WRITTEN REQUEST>
Duplicate verbatim the stretch of data from its first line through the line containing "Action: [10, 154]", including both ends.

---------- GIVEN RECORDS

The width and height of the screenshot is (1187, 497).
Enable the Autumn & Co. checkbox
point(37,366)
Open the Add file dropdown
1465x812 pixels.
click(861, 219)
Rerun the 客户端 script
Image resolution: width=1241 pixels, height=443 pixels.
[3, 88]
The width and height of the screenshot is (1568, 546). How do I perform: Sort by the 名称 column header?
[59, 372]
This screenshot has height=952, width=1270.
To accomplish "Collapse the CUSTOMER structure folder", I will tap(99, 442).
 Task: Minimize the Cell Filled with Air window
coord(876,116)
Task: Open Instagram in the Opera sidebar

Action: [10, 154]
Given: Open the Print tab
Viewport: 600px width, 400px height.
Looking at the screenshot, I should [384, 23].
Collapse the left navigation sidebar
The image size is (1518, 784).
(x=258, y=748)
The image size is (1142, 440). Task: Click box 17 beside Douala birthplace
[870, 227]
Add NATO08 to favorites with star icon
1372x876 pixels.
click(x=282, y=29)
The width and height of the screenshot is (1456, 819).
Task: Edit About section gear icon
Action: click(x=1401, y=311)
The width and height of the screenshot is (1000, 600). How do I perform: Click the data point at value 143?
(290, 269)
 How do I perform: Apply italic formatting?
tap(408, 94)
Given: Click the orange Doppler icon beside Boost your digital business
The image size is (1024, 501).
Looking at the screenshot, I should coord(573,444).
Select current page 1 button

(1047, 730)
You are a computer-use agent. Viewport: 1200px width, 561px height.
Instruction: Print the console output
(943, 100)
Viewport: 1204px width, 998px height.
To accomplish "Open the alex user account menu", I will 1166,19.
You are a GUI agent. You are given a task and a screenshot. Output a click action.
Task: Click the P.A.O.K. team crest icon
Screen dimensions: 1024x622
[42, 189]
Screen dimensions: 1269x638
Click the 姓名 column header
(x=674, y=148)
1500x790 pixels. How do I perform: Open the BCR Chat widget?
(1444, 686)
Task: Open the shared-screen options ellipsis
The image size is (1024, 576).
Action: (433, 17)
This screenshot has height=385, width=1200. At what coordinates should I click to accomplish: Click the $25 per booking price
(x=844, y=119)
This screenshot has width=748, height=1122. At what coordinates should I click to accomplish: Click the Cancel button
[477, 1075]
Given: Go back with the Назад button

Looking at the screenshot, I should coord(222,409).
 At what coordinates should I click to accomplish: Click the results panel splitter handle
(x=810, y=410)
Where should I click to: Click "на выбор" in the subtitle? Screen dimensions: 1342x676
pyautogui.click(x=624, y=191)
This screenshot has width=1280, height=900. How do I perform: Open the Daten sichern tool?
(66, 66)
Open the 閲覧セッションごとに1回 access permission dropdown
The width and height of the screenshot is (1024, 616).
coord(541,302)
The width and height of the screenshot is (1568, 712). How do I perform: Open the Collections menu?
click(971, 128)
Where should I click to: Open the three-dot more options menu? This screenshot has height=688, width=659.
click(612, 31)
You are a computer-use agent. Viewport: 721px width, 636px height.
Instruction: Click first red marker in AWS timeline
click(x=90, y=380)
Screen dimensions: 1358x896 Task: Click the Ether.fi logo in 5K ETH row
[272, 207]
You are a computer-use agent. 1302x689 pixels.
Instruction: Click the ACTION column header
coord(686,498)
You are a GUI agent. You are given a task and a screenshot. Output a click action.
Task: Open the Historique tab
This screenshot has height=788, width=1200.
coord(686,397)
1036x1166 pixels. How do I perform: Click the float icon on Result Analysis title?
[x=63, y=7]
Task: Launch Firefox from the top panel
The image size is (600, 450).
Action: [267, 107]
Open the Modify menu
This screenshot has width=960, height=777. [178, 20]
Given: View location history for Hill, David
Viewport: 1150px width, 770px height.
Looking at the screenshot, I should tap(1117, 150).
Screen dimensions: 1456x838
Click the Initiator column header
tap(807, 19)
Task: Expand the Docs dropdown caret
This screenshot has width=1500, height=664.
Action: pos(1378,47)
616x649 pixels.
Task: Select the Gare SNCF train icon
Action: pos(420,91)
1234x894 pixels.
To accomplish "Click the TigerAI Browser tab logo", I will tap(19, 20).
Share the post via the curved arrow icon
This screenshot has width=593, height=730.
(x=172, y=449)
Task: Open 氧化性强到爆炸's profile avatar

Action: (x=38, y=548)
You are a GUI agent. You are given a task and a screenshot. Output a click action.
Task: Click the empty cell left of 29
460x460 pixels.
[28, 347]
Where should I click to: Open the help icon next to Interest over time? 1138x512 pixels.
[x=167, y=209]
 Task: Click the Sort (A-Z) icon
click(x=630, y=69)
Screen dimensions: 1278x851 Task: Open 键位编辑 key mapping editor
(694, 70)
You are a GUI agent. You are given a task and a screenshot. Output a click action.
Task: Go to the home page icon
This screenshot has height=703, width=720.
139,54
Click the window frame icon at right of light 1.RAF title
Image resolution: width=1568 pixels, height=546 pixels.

--------------------

OUTPUT FOR THIS TASK>
The width and height of the screenshot is (1187, 497).
Enable the Autumn & Co. checkbox
point(37,366)
Open the Add file dropdown
1465x812 pixels.
click(861, 219)
Rerun the 客户端 script
Image resolution: width=1241 pixels, height=443 pixels.
[3, 88]
The width and height of the screenshot is (1568, 546). How do I perform: Sort by the 名称 column header?
[59, 372]
This screenshot has height=952, width=1270.
To accomplish "Collapse the CUSTOMER structure folder", I will tap(99, 442).
 Task: Minimize the Cell Filled with Air window
coord(876,116)
Task: Open Instagram in the Opera sidebar

Action: [10, 154]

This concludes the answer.